The biggest culprit, by far, is messing up the order of operations. Remember PEMDAS/BODMAS: Parentheses/Brackets, Exponents/Orders, Multiplication and Division (from left to right), Addition and Subtraction (from left to right). If you don't follow this order, you're almost guaranteed to get the wrong answer. We saw this in action when evaluating the quadratic function. If you subtract 4 before squaring and multiplying, you'll end up with a completely different result.

Incorrect Substitution

Another common mistake is substituting the value of x incorrectly. This might sound simple, but it's easy to do, especially when the function is complex or you're working quickly. Double-check that you've replaced every instance of x with the correct value. A small slip-up here can throw off the entire calculation. It's like a typo in code; it can cause the whole program to crash!

Sign Errors

Sign errors are the bane of many math students' existence. A misplaced negative sign can completely change the answer. Be extra careful when dealing with negative numbers, especially when squaring or multiplying. It's a good practice to rewrite the expression with the substituted values, paying close attention to the signs. A little extra caution here can save you a lot of grief.

Arithmetic Errors

Finally, simple arithmetic errors can trip you up. Whether it's adding, subtracting, multiplying, or dividing, it's easy to make a mistake, especially under pressure. If you're working on a test or a timed assignment, take a moment to double-check your calculations. It's better to be accurate than fast. Using a calculator can help, but don't rely on it blindly. Always think about whether the answer makes sense in the context of the problem.

Practice Makes Perfect

So, what's the best way to avoid these mistakes? You guessed it: practice! The more you evaluate functions, the more comfortable and confident you'll become. Start with simple functions and gradually work your way up to more complex ones. Do plenty of examples, and don't be afraid to ask for help if you're struggling. Math is a skill, just like playing a musical instrument or learning a new language.

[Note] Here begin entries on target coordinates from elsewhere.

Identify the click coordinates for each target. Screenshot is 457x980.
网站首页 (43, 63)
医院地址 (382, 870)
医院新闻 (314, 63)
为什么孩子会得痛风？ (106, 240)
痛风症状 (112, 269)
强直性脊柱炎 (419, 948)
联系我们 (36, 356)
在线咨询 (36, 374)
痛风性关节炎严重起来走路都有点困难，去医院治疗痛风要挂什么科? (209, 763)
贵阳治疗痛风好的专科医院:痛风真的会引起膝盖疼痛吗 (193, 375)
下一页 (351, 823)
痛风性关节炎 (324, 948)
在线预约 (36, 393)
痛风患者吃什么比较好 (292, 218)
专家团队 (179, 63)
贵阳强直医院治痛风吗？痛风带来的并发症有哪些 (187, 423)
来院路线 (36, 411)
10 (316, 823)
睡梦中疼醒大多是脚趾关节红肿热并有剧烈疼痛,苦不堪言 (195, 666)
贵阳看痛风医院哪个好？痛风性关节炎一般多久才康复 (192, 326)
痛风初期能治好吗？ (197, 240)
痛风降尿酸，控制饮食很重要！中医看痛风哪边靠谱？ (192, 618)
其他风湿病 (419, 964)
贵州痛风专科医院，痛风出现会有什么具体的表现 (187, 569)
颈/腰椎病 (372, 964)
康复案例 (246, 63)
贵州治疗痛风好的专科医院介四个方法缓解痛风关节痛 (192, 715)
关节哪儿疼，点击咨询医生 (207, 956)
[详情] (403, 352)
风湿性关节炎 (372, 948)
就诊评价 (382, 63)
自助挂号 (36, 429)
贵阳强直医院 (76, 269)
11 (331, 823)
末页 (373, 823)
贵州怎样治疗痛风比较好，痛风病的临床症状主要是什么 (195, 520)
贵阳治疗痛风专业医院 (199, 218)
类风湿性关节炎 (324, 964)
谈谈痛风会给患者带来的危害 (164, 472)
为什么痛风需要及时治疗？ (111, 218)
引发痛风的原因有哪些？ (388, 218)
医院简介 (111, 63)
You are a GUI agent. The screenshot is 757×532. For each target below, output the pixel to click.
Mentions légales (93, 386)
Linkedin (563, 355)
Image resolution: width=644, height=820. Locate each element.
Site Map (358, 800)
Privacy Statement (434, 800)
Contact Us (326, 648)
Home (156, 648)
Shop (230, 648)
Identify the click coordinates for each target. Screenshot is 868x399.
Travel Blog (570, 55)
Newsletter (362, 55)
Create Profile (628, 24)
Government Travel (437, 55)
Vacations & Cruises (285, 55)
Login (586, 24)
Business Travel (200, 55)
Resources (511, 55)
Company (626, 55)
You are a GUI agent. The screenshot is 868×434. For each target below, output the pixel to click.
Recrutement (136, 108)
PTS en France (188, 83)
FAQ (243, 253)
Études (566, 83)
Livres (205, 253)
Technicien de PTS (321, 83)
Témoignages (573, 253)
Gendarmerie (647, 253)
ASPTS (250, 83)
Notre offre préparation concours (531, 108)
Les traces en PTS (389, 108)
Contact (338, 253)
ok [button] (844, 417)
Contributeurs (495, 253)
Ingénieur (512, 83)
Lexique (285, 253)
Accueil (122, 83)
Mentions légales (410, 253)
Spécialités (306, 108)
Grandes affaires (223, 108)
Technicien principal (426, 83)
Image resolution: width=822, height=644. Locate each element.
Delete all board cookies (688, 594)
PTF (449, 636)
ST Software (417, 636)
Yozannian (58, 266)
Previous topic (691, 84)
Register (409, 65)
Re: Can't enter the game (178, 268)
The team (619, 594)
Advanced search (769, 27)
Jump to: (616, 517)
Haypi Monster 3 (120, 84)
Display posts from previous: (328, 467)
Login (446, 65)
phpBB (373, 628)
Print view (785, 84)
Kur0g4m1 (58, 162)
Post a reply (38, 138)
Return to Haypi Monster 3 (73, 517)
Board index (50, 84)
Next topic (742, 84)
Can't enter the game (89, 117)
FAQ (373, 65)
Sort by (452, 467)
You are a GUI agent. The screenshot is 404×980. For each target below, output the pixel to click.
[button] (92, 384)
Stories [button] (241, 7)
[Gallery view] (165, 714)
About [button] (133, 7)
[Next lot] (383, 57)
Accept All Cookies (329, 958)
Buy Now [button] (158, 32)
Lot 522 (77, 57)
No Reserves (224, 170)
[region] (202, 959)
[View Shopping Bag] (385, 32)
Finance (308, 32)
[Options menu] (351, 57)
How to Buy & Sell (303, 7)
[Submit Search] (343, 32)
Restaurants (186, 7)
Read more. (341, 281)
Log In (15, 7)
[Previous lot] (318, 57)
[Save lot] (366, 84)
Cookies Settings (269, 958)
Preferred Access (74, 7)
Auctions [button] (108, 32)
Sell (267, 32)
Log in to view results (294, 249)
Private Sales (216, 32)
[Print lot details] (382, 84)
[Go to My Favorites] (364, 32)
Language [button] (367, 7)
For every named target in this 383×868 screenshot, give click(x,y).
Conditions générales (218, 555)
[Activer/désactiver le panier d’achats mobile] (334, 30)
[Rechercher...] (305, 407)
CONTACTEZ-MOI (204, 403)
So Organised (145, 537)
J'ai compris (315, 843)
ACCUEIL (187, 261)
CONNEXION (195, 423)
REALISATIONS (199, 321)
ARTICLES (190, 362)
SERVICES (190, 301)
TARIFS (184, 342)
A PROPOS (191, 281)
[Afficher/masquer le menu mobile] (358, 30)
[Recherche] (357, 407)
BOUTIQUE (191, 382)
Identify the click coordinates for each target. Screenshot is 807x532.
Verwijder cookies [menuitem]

It takes time and effort to master, but it's totally worth it in the end!

Conclusion

In conclusion, we successfully identified that the function g(x) = 4(x + 3)^2 - 68 maps x = 2 to 32. We did this by systematically evaluating each function and applying the correct order of operations. We also discussed the importance of function evaluation and common mistakes to avoid. Remember, guys, math is a journey, not a destination. Keep practicing, keep asking questions, and keep having fun with it!